▶ _Instruction_: Please copy the items word for word, from the very start through the line containing "point(227,53)", including that line.

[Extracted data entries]
** start **
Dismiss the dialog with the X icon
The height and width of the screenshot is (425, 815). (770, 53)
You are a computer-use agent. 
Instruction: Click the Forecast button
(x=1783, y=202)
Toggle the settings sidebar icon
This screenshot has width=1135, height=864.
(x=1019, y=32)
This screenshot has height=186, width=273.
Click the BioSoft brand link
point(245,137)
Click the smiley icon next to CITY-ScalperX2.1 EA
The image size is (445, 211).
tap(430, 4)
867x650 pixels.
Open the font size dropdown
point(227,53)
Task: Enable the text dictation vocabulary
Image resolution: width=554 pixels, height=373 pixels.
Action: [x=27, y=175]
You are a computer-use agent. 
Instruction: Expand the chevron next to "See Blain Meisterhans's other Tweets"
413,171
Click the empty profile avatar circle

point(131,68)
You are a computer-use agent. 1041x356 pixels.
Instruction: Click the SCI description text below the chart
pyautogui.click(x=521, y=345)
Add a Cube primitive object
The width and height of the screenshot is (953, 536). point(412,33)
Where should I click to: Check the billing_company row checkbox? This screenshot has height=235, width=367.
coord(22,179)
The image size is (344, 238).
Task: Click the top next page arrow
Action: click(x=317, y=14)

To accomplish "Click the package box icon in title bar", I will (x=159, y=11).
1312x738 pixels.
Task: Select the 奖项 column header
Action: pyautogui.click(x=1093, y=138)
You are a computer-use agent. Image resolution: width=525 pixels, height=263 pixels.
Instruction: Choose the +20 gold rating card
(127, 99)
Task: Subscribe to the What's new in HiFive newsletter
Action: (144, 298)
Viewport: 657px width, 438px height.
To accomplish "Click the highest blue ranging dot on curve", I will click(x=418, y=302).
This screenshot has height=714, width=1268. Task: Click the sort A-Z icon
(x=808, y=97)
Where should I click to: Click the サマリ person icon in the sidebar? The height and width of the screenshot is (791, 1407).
** end **
▶ _Finished task_:
Dismiss the dialog with the X icon
The height and width of the screenshot is (425, 815). (770, 53)
You are a computer-use agent. 
Instruction: Click the Forecast button
(x=1783, y=202)
Toggle the settings sidebar icon
This screenshot has width=1135, height=864.
(x=1019, y=32)
This screenshot has height=186, width=273.
Click the BioSoft brand link
point(245,137)
Click the smiley icon next to CITY-ScalperX2.1 EA
The image size is (445, 211).
tap(430, 4)
867x650 pixels.
Open the font size dropdown
point(227,53)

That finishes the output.